====== Task data ======
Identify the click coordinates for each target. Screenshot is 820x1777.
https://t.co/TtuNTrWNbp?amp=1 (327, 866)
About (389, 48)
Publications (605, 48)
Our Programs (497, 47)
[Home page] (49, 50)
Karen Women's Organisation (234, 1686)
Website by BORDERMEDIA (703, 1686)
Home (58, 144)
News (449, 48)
======
====== Task data ======
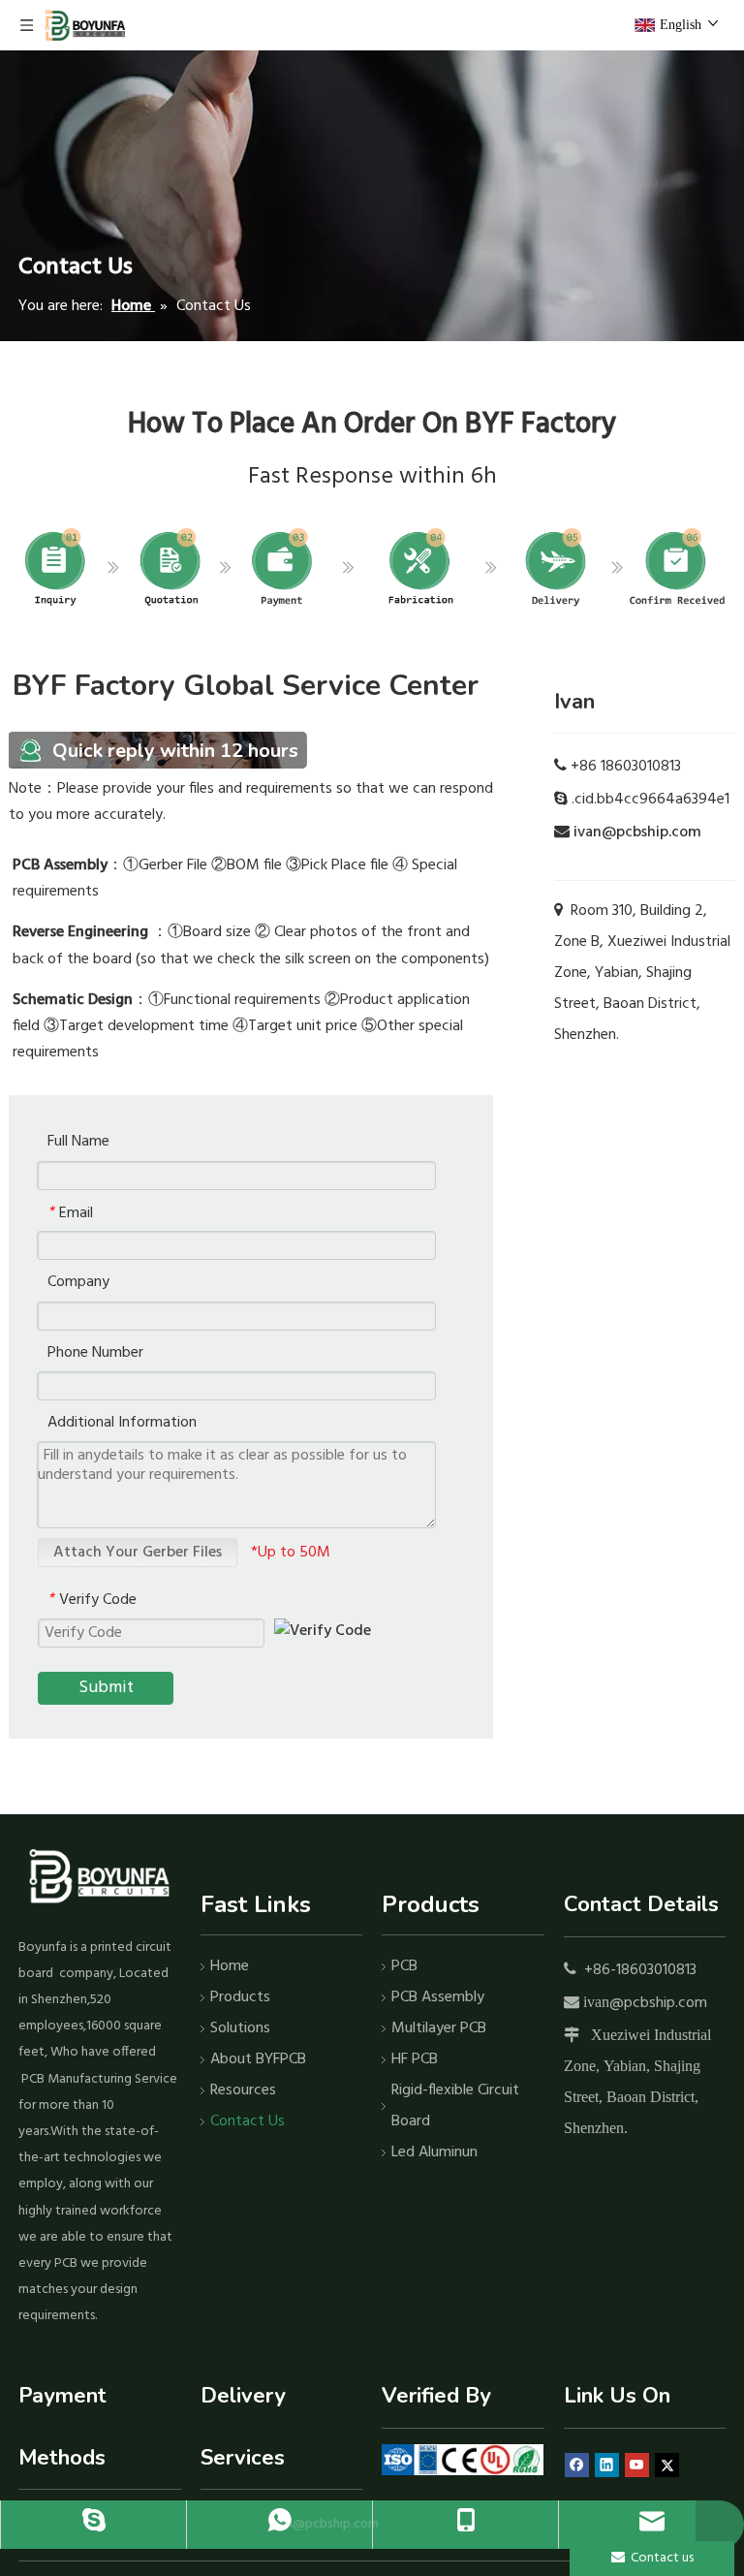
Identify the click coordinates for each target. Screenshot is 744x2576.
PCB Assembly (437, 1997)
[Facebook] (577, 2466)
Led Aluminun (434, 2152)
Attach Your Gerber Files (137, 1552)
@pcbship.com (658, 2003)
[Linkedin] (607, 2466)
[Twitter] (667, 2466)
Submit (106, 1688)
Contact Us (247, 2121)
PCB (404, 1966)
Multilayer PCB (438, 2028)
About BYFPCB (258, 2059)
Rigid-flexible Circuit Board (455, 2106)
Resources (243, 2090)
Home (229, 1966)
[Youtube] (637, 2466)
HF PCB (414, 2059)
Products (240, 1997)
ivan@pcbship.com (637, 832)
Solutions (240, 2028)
======
====== Task data ======
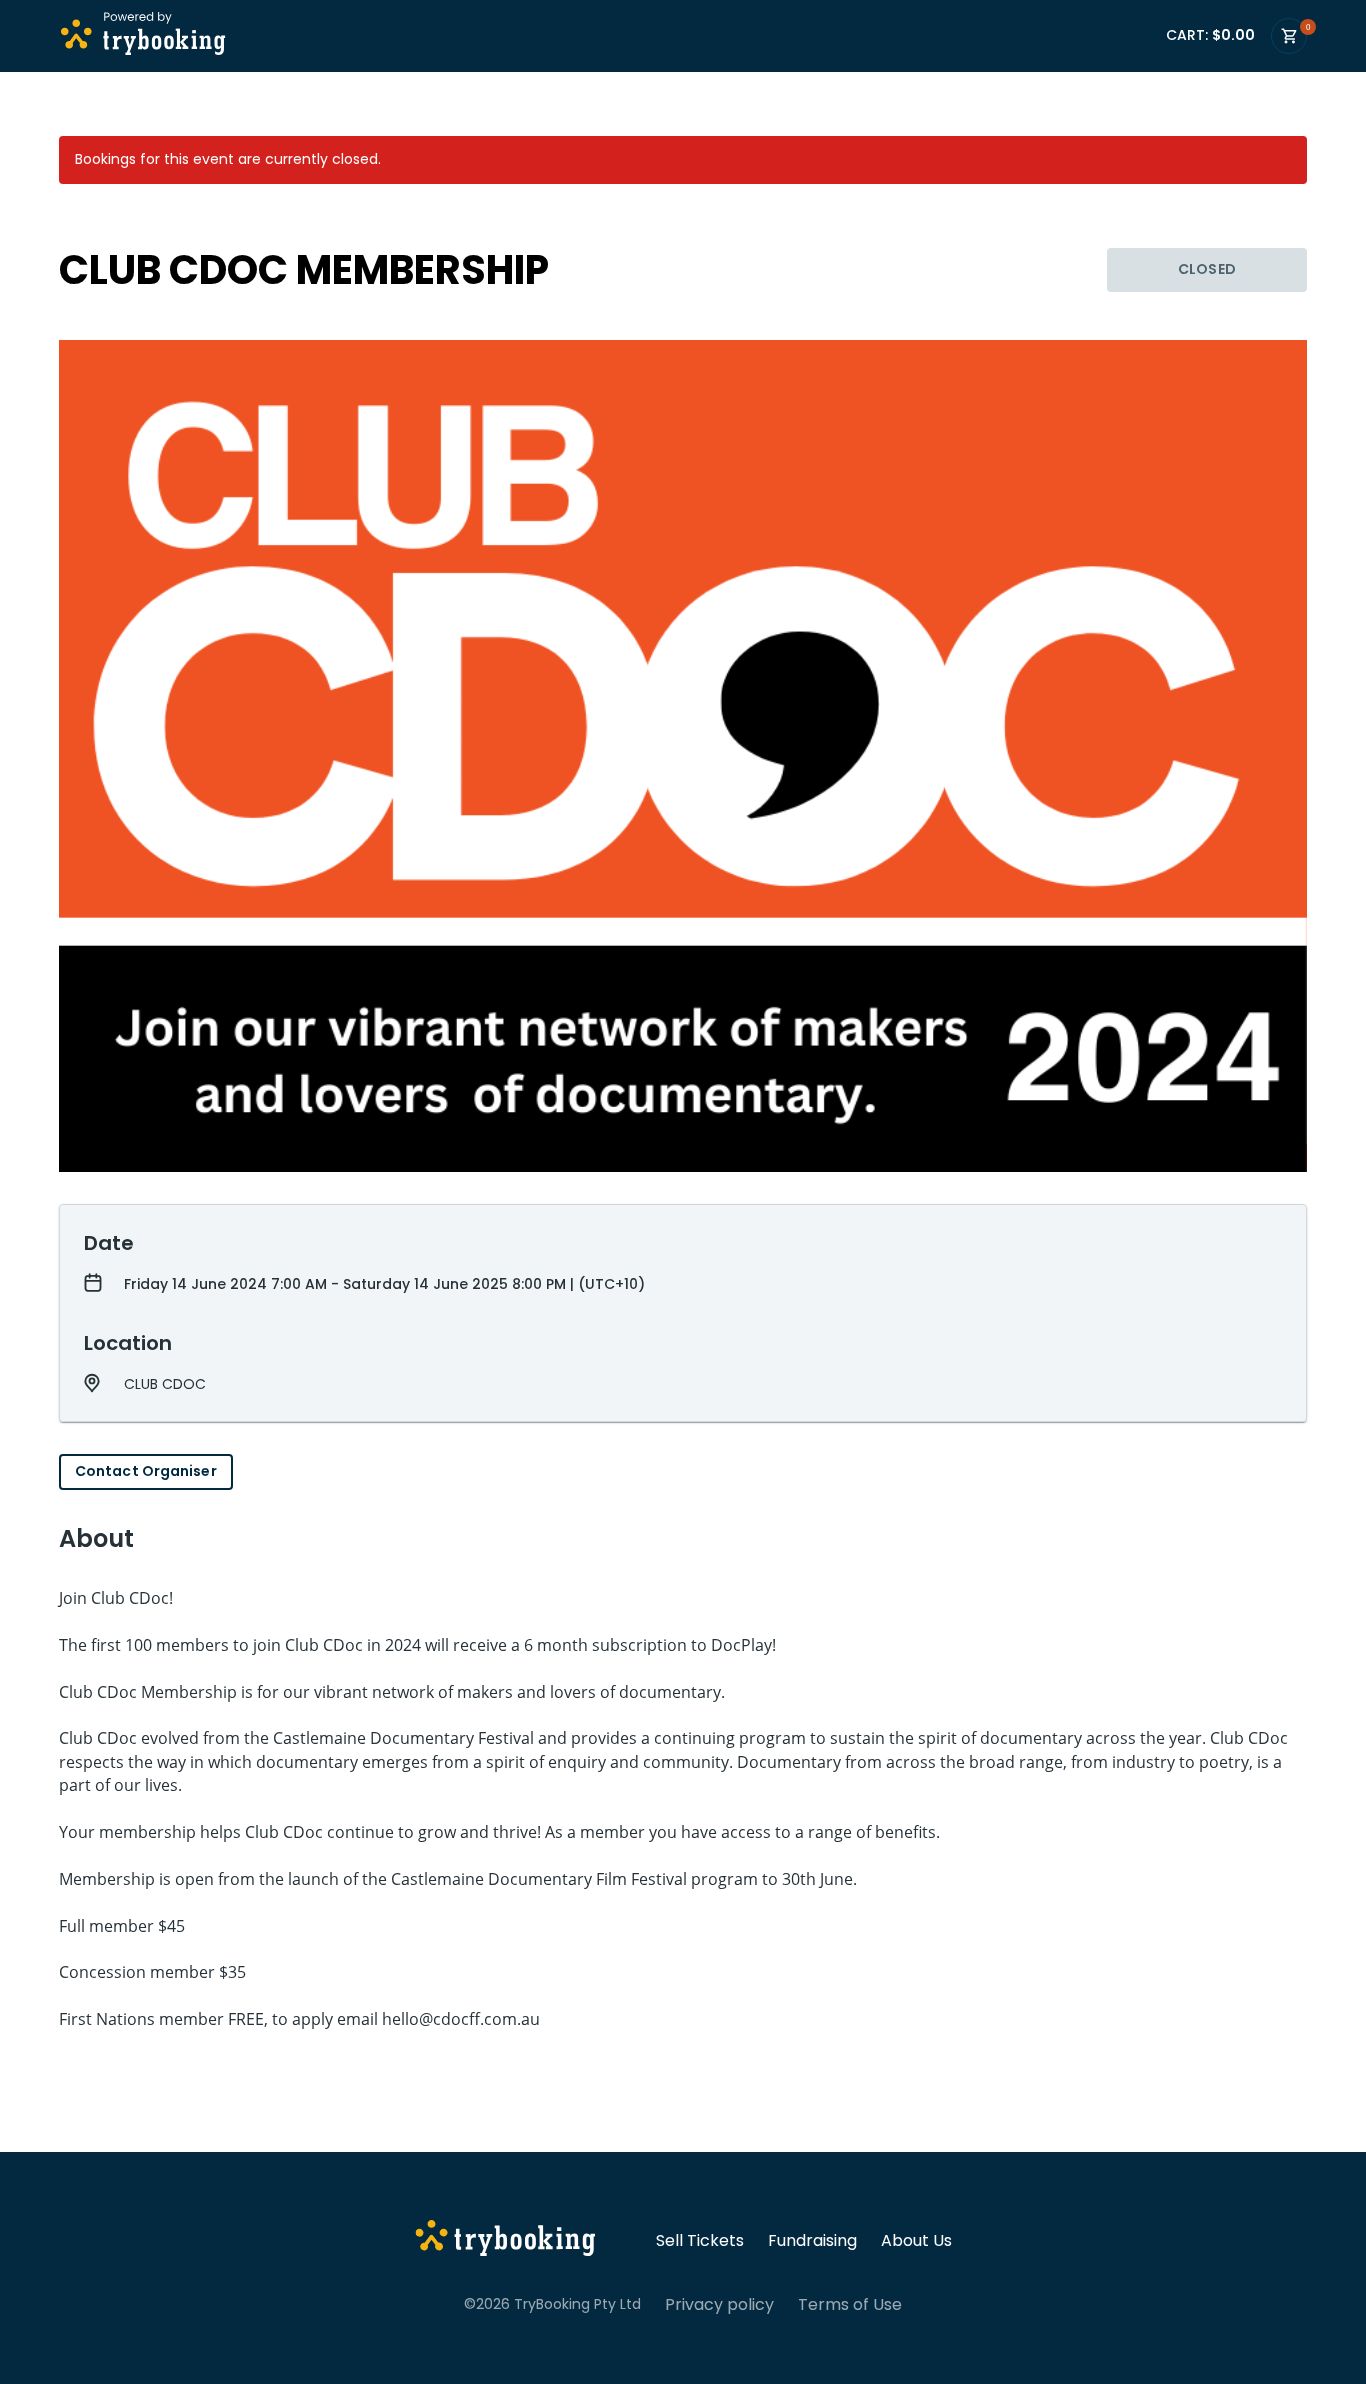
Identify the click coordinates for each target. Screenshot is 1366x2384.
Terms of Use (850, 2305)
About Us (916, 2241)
======
» **Your assignment**
Of all the entries above, repeat only the lines from the line that has "Screenshot is 744x2576." to the line that has "Solutions (240, 2028)", both lines included, exactly.

» **Task response**
Identify the click coordinates for each target. Screenshot is 744x2576.
PCB Assembly (437, 1997)
[Facebook] (577, 2466)
Led Aluminun (434, 2152)
Attach Your Gerber Files (137, 1552)
@pcbship.com (658, 2003)
[Linkedin] (607, 2466)
[Twitter] (667, 2466)
Submit (106, 1688)
Contact Us (247, 2121)
PCB (404, 1966)
Multilayer PCB (438, 2028)
About BYFPCB (258, 2059)
Rigid-flexible Circuit Board (455, 2106)
Resources (243, 2090)
Home (229, 1966)
[Youtube] (637, 2466)
HF PCB (414, 2059)
Products (240, 1997)
ivan@pcbship.com (637, 832)
Solutions (240, 2028)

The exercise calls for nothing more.